■ WORKING DATA
━━━━━━━━━━━━━━━━━━━━
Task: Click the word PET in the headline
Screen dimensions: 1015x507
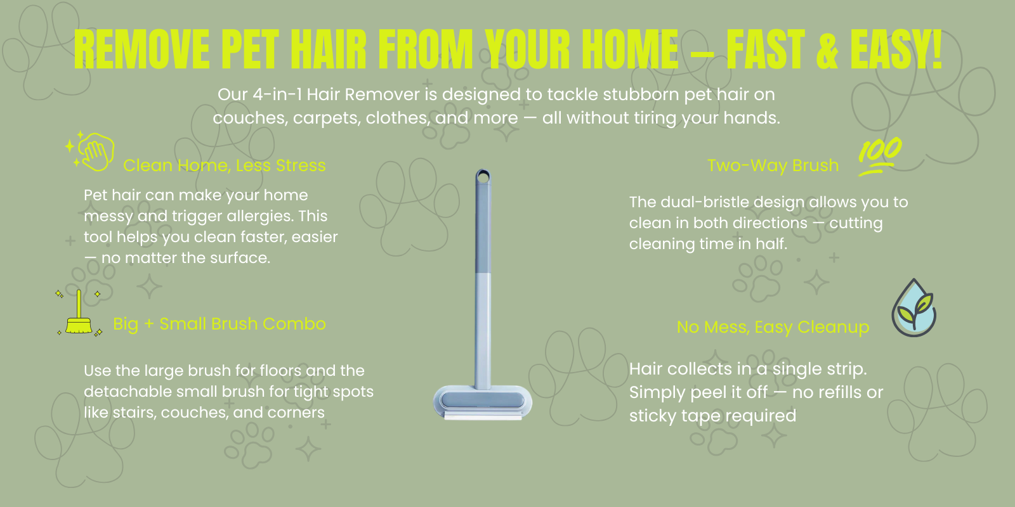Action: pos(250,49)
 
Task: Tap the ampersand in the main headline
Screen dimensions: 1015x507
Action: pos(827,49)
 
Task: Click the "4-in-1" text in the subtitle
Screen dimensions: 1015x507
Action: pos(277,94)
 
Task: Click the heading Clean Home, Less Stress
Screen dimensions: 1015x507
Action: pos(225,165)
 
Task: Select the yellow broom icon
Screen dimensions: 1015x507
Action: pos(79,313)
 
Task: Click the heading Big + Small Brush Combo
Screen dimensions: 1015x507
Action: pos(219,324)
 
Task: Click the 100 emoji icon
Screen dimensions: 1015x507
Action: pos(879,156)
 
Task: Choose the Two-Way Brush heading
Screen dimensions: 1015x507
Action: pos(773,165)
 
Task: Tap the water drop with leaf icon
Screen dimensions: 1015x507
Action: pos(914,308)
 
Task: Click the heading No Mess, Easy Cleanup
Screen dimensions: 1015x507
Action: pos(773,327)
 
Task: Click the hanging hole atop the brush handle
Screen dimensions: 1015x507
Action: pos(483,176)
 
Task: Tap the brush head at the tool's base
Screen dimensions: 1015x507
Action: pos(483,402)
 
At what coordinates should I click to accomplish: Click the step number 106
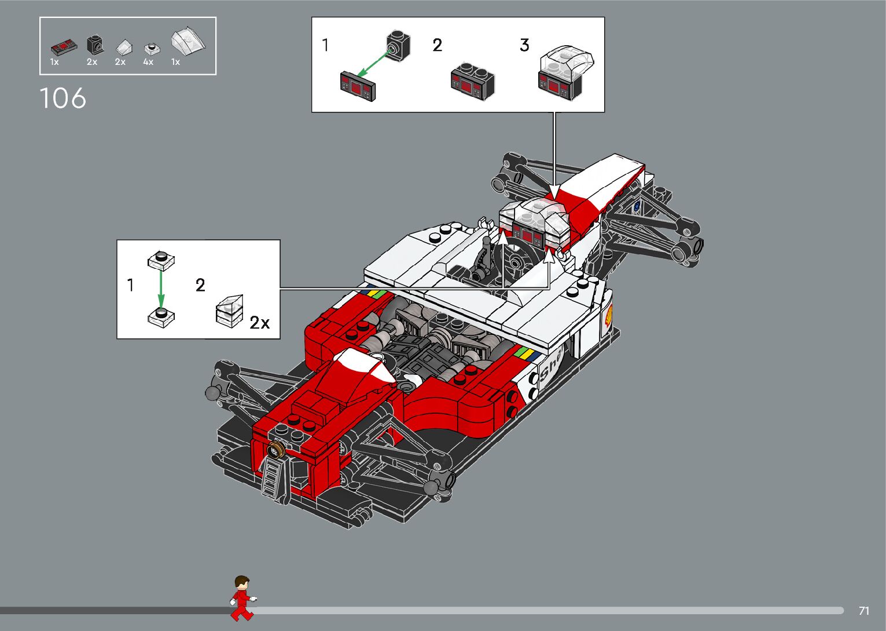point(63,99)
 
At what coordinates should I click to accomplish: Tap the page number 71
point(864,611)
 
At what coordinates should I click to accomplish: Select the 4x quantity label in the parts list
point(148,62)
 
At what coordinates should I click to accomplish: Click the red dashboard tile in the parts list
point(63,45)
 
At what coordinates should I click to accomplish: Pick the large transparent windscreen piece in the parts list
point(188,41)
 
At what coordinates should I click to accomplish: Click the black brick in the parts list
point(95,44)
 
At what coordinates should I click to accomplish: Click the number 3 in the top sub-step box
point(524,45)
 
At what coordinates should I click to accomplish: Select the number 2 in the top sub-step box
point(437,45)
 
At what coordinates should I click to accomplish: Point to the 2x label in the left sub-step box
point(260,323)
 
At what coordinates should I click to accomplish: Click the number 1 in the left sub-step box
point(131,285)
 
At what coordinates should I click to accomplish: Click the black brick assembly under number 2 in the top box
point(472,81)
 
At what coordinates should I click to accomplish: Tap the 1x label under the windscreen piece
point(175,62)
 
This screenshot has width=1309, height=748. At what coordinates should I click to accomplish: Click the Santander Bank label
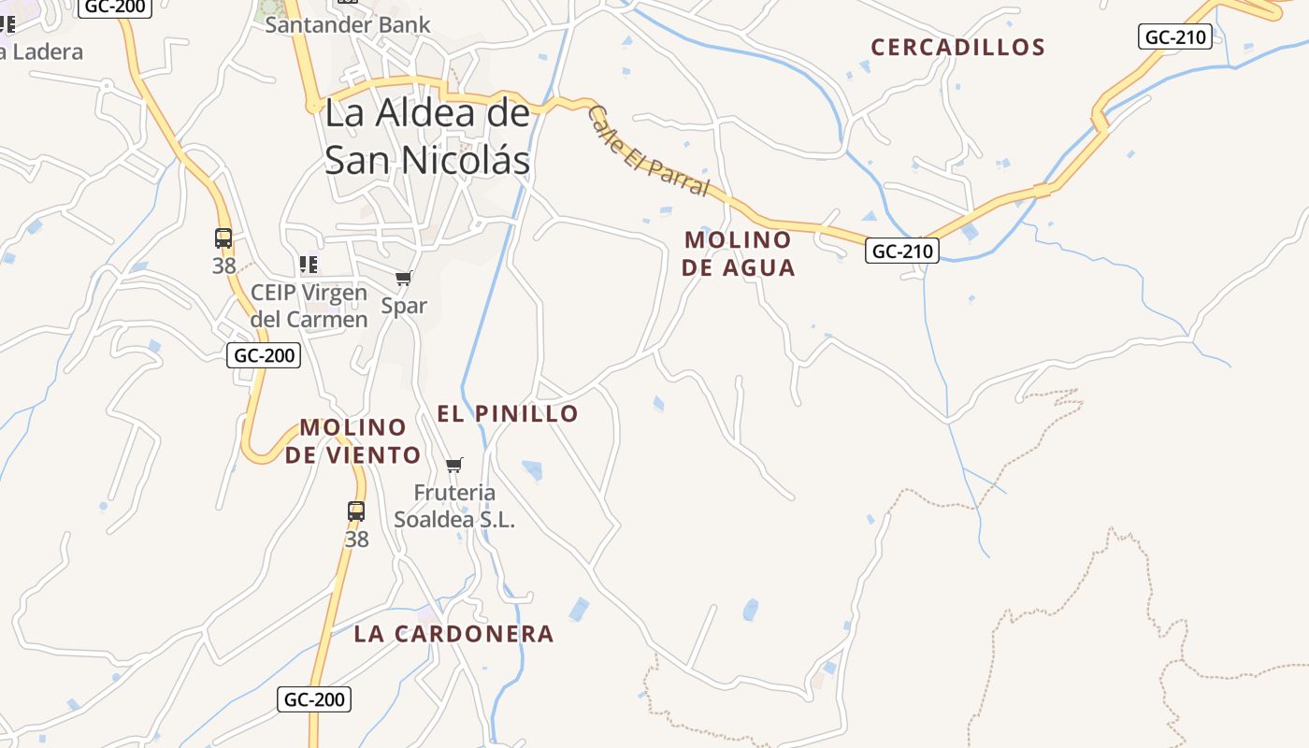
━━━━━━━━━━━━━━━━━━━━
■ EXERCISE DETAILS
Please rewrite everything from the start of the data above down to the line containing "Action: pos(827,49)" as a JSON list of strings, one string per line, with blank lines and the pictures left out.

■ RESPONSE BELOW
[
  "Task: Click the word PET in the headline",
  "Screen dimensions: 1015x507",
  "Action: pos(250,49)",
  "Task: Tap the ampersand in the main headline",
  "Screen dimensions: 1015x507",
  "Action: pos(827,49)"
]